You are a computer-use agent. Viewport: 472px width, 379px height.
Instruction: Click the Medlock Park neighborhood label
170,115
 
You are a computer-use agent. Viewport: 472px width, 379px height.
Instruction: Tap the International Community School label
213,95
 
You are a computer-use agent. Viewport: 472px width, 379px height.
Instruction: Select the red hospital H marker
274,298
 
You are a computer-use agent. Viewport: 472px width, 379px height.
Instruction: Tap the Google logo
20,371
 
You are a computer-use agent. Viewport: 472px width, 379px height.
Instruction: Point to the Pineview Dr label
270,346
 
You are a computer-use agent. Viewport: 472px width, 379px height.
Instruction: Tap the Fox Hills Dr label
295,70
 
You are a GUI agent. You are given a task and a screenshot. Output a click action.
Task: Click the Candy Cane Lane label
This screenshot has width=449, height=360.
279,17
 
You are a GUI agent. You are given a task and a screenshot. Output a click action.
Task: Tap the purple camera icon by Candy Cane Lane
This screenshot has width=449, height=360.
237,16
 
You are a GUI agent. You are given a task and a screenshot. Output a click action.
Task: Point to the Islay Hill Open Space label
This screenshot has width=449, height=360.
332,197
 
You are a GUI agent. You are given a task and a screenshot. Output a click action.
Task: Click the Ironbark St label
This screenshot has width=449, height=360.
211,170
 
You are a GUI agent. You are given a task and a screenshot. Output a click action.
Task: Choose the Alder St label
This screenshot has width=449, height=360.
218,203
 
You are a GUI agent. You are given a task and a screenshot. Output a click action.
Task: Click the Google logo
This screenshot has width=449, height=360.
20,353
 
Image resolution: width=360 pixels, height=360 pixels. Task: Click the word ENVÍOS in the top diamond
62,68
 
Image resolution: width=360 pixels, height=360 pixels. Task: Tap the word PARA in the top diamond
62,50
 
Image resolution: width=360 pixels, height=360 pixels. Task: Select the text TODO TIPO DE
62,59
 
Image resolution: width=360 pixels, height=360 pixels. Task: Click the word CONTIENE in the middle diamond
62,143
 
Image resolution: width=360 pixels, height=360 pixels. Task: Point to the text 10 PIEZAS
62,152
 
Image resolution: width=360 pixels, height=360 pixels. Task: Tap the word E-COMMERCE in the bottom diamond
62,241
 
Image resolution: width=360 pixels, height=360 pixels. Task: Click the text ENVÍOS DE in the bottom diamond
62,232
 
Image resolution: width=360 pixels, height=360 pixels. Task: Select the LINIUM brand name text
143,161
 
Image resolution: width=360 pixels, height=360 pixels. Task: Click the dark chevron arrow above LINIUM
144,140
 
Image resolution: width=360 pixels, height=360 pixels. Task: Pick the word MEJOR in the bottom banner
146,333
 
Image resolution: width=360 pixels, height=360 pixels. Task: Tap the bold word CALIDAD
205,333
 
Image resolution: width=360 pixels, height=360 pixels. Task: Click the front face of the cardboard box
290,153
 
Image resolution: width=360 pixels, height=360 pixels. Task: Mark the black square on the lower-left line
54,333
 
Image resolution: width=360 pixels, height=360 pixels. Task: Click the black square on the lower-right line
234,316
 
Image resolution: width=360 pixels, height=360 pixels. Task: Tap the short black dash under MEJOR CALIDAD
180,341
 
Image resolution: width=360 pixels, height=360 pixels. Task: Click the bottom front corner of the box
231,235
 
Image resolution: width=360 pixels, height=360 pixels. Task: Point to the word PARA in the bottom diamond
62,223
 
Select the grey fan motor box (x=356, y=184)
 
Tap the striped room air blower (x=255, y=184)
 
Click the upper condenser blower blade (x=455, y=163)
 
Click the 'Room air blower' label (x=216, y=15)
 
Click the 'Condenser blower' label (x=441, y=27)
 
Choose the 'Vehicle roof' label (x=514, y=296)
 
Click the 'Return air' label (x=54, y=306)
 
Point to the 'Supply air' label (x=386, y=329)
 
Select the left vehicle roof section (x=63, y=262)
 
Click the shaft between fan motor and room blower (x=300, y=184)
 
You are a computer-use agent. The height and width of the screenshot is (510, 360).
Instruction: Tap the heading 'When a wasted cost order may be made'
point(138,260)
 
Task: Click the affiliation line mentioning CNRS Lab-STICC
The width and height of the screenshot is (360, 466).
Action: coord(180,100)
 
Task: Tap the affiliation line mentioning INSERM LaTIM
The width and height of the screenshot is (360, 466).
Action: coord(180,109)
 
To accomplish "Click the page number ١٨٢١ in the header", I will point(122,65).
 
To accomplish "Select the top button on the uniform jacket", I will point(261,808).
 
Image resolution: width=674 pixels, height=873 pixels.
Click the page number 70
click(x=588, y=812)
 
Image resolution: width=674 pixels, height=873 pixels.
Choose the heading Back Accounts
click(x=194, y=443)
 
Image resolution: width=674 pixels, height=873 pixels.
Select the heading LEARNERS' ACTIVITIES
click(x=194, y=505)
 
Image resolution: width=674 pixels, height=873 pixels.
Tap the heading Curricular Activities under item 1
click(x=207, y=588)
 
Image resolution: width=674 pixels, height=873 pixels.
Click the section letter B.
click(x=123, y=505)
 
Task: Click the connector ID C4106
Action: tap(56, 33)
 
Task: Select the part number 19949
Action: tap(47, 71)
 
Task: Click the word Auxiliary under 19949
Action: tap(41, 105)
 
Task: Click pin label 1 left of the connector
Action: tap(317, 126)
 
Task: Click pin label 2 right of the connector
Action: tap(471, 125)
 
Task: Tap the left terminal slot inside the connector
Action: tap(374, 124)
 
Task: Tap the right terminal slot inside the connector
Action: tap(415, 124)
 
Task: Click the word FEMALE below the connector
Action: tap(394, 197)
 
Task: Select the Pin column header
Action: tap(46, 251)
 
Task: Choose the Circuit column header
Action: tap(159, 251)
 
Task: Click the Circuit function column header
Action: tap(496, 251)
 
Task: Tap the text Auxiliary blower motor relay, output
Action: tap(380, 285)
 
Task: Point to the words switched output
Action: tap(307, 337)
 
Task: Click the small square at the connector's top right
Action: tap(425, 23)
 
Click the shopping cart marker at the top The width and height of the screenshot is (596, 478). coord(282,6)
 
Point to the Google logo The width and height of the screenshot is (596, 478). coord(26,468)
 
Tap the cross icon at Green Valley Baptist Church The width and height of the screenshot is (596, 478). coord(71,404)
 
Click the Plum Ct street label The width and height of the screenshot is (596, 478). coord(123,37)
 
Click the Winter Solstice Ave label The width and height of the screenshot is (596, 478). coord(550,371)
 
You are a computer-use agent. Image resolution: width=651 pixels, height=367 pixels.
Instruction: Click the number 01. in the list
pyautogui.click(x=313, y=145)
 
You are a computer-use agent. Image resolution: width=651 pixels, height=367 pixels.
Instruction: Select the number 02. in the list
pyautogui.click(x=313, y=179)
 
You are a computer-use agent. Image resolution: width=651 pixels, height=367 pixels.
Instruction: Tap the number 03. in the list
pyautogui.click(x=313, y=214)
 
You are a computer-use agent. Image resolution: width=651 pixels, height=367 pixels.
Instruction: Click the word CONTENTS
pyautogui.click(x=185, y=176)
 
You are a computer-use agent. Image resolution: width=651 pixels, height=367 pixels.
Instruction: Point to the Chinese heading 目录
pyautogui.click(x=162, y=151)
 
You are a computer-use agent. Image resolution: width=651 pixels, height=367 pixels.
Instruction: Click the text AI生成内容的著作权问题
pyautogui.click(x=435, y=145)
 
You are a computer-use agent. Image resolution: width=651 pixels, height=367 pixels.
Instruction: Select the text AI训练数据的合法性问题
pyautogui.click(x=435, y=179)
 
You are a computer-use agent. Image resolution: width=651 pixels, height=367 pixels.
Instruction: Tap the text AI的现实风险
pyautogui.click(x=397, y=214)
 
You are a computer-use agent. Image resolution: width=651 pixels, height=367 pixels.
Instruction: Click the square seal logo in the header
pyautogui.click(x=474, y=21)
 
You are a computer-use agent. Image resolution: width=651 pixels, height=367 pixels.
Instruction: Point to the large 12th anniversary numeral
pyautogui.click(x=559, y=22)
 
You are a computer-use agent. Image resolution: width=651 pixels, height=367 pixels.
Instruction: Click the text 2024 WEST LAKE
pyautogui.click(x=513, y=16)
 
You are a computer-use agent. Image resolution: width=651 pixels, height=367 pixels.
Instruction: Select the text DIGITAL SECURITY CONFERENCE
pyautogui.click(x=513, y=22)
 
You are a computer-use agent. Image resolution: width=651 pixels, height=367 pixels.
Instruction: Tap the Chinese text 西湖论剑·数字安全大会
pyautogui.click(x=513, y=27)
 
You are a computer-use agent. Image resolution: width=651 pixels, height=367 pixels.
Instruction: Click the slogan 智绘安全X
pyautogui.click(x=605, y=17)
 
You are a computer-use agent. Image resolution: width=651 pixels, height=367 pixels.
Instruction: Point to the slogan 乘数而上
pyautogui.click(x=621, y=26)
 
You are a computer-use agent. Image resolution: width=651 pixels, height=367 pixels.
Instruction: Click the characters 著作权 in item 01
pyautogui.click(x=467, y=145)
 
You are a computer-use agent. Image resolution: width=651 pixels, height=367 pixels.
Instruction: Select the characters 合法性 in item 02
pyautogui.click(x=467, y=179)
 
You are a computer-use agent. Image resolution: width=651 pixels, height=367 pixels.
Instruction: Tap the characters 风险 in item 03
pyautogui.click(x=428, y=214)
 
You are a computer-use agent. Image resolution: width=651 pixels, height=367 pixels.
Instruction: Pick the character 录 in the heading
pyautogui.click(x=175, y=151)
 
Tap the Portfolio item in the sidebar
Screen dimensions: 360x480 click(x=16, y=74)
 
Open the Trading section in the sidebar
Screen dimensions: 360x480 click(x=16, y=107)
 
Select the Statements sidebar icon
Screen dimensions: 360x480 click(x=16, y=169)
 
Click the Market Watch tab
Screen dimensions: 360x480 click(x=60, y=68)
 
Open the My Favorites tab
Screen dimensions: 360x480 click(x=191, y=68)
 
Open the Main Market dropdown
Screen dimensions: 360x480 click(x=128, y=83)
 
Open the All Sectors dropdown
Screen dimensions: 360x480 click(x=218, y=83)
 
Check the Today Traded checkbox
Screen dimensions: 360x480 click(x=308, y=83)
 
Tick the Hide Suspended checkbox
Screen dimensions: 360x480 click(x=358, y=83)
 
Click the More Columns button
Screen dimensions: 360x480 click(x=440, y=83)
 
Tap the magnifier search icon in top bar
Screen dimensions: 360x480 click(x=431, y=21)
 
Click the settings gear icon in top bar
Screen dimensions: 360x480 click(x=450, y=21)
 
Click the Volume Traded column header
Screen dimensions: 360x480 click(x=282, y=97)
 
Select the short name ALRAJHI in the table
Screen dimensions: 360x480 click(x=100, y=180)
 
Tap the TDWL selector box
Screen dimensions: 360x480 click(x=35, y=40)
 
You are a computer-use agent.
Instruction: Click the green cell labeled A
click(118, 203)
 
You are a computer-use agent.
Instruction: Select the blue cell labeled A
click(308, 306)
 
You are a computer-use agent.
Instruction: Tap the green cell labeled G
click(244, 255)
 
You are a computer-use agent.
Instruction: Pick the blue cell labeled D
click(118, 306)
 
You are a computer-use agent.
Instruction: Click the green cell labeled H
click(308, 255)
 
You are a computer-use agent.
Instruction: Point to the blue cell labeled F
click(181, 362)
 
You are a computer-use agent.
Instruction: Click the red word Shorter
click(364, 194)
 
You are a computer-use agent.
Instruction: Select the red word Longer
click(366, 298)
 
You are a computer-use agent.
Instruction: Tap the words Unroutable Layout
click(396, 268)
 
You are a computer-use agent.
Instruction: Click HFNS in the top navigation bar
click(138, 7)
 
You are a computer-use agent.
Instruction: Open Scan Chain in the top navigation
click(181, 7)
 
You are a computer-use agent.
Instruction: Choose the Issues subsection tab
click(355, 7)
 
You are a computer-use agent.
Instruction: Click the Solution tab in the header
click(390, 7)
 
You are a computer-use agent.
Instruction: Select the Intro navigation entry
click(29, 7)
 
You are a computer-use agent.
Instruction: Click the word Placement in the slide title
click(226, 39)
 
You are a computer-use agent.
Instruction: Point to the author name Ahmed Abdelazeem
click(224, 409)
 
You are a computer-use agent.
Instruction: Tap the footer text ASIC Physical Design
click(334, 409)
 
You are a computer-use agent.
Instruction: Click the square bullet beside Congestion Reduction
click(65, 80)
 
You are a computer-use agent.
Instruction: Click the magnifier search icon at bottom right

________________

### PROBLEM TO SOLVE
Identify every line in the data above that contains the word "sidebar", and copy each of those lines.

### RESPONSE
Tap the Portfolio item in the sidebar
Open the Trading section in the sidebar
Select the Statements sidebar icon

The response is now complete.